Corruption seems to be at the very core of Thai society and politics for as far back as I remember. And I don’t think it will disappear anytime soon. This, in my opinion, comes from the fact that our country has given in to democracy without being really ready for it. Most of the people in our country are still poor, under-educated and unable to think about things beyond the simple rule of putting food in their mouths and surviving. But at one point in our country’s history, a group of men, educated in Western countries, overthrew the government and embraced a system called democracy, thinking that it would make Thailand as civilized as those countries they were educated from – a form of inferiority complex, I think. And it’s been downhill ever since.
No matter what Tul does, violence always seems to catch up with him. How much do you think this has to do with fate as opposed to karma?
[rhetorically] What’s the difference between fate and karma?
But do you think of the upside-down vision as Tul’s karmic retribution?
It may be, it may not be. But for sure, it’s something that enlightens him. Having this upside-down vision means that Tul is forced to look at the world, and life, from a different perspective, both physically and psychologically. And this is what makes him quit his profession. But as Buddhists, we believe that you get what you give. If we give kindness unto others, we get kindness back from others. In Tul’s case, he did wrong. And his most obvious wrong is killing, so there is only one way he can find redemption.

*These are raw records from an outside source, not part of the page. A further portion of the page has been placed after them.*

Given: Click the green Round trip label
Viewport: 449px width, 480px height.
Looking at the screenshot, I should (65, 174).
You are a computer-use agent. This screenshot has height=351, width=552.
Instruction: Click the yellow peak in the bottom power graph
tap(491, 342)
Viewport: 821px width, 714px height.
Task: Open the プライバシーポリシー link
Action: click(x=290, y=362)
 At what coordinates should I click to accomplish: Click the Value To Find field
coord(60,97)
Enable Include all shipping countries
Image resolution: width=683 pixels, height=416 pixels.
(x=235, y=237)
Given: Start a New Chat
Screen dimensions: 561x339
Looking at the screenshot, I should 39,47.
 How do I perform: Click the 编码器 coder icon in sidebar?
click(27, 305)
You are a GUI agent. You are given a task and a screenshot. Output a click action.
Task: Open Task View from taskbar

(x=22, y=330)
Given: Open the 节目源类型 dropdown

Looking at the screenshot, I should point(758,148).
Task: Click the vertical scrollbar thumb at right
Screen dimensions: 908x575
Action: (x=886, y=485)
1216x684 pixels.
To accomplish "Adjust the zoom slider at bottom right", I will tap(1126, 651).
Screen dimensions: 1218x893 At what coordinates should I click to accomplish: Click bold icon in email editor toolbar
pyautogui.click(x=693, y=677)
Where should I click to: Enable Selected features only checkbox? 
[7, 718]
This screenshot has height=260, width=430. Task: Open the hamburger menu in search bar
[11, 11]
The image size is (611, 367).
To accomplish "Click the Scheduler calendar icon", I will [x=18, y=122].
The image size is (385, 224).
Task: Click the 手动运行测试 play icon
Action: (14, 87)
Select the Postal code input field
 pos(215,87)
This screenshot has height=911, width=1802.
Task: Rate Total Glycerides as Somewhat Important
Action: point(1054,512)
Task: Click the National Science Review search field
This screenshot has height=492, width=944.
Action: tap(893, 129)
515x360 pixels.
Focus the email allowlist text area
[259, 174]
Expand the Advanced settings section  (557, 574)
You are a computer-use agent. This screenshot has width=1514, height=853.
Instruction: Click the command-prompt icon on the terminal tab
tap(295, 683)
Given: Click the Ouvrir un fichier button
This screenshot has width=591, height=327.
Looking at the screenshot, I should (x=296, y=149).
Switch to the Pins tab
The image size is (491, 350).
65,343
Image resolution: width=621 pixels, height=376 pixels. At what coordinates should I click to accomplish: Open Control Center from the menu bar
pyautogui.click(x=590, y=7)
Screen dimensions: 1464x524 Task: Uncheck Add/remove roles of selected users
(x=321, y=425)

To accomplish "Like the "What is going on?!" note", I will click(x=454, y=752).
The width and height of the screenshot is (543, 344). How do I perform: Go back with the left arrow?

This is your second film in a row with Nopachai Jayanama (not counting your short with him in Sawasdee Bangkok). Has he in some ways become a muse for you?
In my past 14 years of filmmaking, I have yet to find a Thai actor with Nopachai’s intelligence, instinct and commitment. And since our last outing, Nymph, we’ve become good friends. This helps him to understand more about where I’m going with this film and it helps me to know what he needs from me to do his job well.